> [GOAL OF THE EXERCISE] Output the lines below, unchanged, from the line containing "Describe the element at coordinates (861, 573)" through the line containing "The image size is (1397, 868).", inclusive.

> [SOURCE MATERIAL]
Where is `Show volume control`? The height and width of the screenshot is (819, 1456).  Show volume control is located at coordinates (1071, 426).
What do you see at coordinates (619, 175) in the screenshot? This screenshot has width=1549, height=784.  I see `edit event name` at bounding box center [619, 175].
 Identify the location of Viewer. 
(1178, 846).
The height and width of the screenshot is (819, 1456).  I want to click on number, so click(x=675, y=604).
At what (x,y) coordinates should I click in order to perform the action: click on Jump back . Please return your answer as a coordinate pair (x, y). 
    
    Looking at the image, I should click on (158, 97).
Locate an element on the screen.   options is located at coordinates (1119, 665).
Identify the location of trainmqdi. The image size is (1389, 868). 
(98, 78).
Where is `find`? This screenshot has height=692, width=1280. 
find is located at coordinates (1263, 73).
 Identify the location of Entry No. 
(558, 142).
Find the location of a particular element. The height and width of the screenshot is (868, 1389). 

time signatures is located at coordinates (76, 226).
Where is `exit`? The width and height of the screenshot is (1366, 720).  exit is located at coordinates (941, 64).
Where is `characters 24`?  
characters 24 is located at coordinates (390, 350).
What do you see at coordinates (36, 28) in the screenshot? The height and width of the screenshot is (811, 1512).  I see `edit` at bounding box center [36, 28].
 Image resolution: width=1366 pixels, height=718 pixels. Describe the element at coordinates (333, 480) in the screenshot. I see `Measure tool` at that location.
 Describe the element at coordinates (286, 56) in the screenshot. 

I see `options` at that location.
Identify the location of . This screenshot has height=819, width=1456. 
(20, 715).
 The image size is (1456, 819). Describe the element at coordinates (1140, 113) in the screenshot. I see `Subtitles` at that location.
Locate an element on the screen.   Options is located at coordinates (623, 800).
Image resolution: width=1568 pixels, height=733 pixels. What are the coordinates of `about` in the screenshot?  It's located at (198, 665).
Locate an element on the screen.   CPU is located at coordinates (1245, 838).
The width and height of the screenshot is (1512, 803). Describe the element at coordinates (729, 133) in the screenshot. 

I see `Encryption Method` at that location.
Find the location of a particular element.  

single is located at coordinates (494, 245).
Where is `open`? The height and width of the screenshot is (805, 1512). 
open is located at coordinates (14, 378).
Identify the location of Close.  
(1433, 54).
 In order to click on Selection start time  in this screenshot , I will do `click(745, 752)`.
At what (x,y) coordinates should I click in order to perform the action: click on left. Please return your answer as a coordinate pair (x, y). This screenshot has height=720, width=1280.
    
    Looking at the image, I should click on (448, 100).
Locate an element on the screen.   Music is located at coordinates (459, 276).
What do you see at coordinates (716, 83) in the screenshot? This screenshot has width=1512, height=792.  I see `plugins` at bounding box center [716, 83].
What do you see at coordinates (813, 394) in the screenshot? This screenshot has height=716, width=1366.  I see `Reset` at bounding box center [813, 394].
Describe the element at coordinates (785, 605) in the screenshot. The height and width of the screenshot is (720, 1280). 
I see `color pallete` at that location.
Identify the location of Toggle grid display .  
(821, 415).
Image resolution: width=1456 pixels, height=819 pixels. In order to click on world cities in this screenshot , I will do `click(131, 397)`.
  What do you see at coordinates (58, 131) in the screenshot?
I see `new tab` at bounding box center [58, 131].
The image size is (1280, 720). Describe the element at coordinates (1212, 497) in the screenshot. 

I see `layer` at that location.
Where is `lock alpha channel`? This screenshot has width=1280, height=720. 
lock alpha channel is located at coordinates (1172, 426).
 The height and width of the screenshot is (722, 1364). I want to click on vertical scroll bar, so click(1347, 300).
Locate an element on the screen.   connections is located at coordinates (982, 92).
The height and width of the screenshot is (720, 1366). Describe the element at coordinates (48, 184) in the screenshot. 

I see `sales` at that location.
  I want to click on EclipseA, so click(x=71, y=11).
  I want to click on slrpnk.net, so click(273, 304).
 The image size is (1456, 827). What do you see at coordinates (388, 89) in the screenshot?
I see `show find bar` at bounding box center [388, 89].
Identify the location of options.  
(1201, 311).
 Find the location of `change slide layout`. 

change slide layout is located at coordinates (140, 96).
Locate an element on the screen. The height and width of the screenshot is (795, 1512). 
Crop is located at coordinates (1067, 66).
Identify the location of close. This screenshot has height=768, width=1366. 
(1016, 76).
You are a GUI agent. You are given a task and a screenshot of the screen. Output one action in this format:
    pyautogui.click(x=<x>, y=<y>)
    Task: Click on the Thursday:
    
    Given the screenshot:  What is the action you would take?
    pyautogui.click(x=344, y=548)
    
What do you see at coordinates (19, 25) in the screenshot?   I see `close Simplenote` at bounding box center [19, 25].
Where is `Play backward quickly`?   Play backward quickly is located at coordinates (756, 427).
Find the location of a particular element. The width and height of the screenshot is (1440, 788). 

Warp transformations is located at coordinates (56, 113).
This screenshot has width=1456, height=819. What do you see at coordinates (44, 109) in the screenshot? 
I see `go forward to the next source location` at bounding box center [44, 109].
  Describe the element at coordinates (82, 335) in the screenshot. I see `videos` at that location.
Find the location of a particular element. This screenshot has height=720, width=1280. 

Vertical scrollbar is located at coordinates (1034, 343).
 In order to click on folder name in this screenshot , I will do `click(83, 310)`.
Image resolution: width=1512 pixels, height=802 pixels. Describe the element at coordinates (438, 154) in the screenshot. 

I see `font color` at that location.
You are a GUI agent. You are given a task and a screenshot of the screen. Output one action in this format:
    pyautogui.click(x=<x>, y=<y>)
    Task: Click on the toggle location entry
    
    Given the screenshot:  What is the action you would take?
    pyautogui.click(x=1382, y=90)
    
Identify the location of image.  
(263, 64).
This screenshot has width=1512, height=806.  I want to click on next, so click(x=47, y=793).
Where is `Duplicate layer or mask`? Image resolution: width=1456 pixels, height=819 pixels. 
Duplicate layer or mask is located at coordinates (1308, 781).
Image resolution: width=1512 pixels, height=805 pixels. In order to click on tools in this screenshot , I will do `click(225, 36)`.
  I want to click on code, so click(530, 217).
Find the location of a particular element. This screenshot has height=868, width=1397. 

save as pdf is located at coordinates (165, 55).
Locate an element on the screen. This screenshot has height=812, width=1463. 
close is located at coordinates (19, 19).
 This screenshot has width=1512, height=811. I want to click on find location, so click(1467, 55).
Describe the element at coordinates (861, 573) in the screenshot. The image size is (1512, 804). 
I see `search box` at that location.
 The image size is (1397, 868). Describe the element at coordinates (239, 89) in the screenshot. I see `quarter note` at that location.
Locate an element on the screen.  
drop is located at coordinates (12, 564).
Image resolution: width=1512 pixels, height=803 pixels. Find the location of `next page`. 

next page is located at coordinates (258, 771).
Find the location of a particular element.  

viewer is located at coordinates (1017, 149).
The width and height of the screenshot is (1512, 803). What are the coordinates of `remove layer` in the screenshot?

> [THE REPLY]
Describe the element at coordinates (861, 573) in the screenshot. The image size is (1512, 804). 
I see `search box` at that location.
 The image size is (1397, 868). Describe the element at coordinates (239, 89) in the screenshot. I see `quarter note` at that location.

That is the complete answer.